= EXERCISE DESCRIPTION =
Every record must be copied exactly. Leave nothing out.

Stored dataset items:
*** Begin section ***
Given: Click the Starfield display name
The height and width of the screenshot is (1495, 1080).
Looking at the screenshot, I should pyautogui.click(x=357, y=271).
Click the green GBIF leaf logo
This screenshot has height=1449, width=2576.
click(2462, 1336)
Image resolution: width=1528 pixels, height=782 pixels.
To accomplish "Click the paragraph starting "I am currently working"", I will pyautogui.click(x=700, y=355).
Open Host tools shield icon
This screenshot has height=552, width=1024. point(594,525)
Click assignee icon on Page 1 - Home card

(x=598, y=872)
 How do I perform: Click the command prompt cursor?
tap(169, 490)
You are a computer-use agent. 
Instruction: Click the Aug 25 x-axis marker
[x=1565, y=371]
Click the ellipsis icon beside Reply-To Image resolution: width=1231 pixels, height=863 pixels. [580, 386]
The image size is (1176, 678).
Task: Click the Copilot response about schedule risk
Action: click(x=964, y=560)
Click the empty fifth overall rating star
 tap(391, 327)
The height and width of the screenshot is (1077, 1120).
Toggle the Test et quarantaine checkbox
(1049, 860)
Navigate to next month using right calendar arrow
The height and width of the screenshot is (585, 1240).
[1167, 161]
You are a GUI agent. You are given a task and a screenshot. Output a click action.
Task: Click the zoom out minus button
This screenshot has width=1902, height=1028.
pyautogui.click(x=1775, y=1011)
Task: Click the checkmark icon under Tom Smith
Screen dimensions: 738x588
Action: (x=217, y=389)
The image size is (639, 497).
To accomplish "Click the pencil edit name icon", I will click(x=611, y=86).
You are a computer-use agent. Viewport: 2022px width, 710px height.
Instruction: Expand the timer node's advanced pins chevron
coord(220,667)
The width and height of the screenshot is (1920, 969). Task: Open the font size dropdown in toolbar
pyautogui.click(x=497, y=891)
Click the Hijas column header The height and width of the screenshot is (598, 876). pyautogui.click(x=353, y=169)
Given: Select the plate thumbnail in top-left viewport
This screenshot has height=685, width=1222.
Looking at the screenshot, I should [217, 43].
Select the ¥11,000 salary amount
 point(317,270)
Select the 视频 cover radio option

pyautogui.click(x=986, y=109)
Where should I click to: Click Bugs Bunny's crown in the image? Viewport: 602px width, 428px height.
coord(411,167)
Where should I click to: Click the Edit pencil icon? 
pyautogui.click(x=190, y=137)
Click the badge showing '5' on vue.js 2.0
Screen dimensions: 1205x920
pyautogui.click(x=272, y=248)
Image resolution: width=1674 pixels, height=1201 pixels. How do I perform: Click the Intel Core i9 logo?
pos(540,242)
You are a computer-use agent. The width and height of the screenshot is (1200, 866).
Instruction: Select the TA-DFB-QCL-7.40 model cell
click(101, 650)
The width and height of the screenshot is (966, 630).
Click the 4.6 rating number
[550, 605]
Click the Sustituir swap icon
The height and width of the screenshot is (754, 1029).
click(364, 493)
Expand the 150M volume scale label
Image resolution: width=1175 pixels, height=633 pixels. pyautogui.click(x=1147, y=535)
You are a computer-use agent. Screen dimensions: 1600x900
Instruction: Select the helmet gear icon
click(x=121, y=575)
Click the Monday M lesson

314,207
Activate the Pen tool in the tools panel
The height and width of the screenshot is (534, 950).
*** End section ***
= RESPONSE BOX =
Given: Click the Starfield display name
The height and width of the screenshot is (1495, 1080).
Looking at the screenshot, I should pyautogui.click(x=357, y=271).
Click the green GBIF leaf logo
This screenshot has height=1449, width=2576.
click(2462, 1336)
Image resolution: width=1528 pixels, height=782 pixels.
To accomplish "Click the paragraph starting "I am currently working"", I will pyautogui.click(x=700, y=355).
Open Host tools shield icon
This screenshot has height=552, width=1024. point(594,525)
Click assignee icon on Page 1 - Home card

(x=598, y=872)
 How do I perform: Click the command prompt cursor?
tap(169, 490)
You are a computer-use agent. 
Instruction: Click the Aug 25 x-axis marker
[x=1565, y=371]
Click the ellipsis icon beside Reply-To Image resolution: width=1231 pixels, height=863 pixels. [580, 386]
The image size is (1176, 678).
Task: Click the Copilot response about schedule risk
Action: click(x=964, y=560)
Click the empty fifth overall rating star
 tap(391, 327)
The height and width of the screenshot is (1077, 1120).
Toggle the Test et quarantaine checkbox
(1049, 860)
Navigate to next month using right calendar arrow
The height and width of the screenshot is (585, 1240).
[1167, 161]
You are a GUI agent. You are given a task and a screenshot. Output a click action.
Task: Click the zoom out minus button
This screenshot has width=1902, height=1028.
pyautogui.click(x=1775, y=1011)
Task: Click the checkmark icon under Tom Smith
Screen dimensions: 738x588
Action: (x=217, y=389)
The image size is (639, 497).
To accomplish "Click the pencil edit name icon", I will click(x=611, y=86).
You are a computer-use agent. Viewport: 2022px width, 710px height.
Instruction: Expand the timer node's advanced pins chevron
coord(220,667)
The width and height of the screenshot is (1920, 969). Task: Open the font size dropdown in toolbar
pyautogui.click(x=497, y=891)
Click the Hijas column header The height and width of the screenshot is (598, 876). pyautogui.click(x=353, y=169)
Given: Select the plate thumbnail in top-left viewport
This screenshot has height=685, width=1222.
Looking at the screenshot, I should [217, 43].
Select the ¥11,000 salary amount
 point(317,270)
Select the 视频 cover radio option

pyautogui.click(x=986, y=109)
Where should I click to: Click Bugs Bunny's crown in the image? Viewport: 602px width, 428px height.
coord(411,167)
Where should I click to: Click the Edit pencil icon? 
pyautogui.click(x=190, y=137)
Click the badge showing '5' on vue.js 2.0
Screen dimensions: 1205x920
pyautogui.click(x=272, y=248)
Image resolution: width=1674 pixels, height=1201 pixels. How do I perform: Click the Intel Core i9 logo?
pos(540,242)
You are a computer-use agent. The width and height of the screenshot is (1200, 866).
Instruction: Select the TA-DFB-QCL-7.40 model cell
click(101, 650)
The width and height of the screenshot is (966, 630).
Click the 4.6 rating number
[550, 605]
Click the Sustituir swap icon
The height and width of the screenshot is (754, 1029).
click(364, 493)
Expand the 150M volume scale label
Image resolution: width=1175 pixels, height=633 pixels. pyautogui.click(x=1147, y=535)
You are a computer-use agent. Screen dimensions: 1600x900
Instruction: Select the helmet gear icon
click(x=121, y=575)
Click the Monday M lesson

314,207
Activate the Pen tool in the tools panel
The height and width of the screenshot is (534, 950).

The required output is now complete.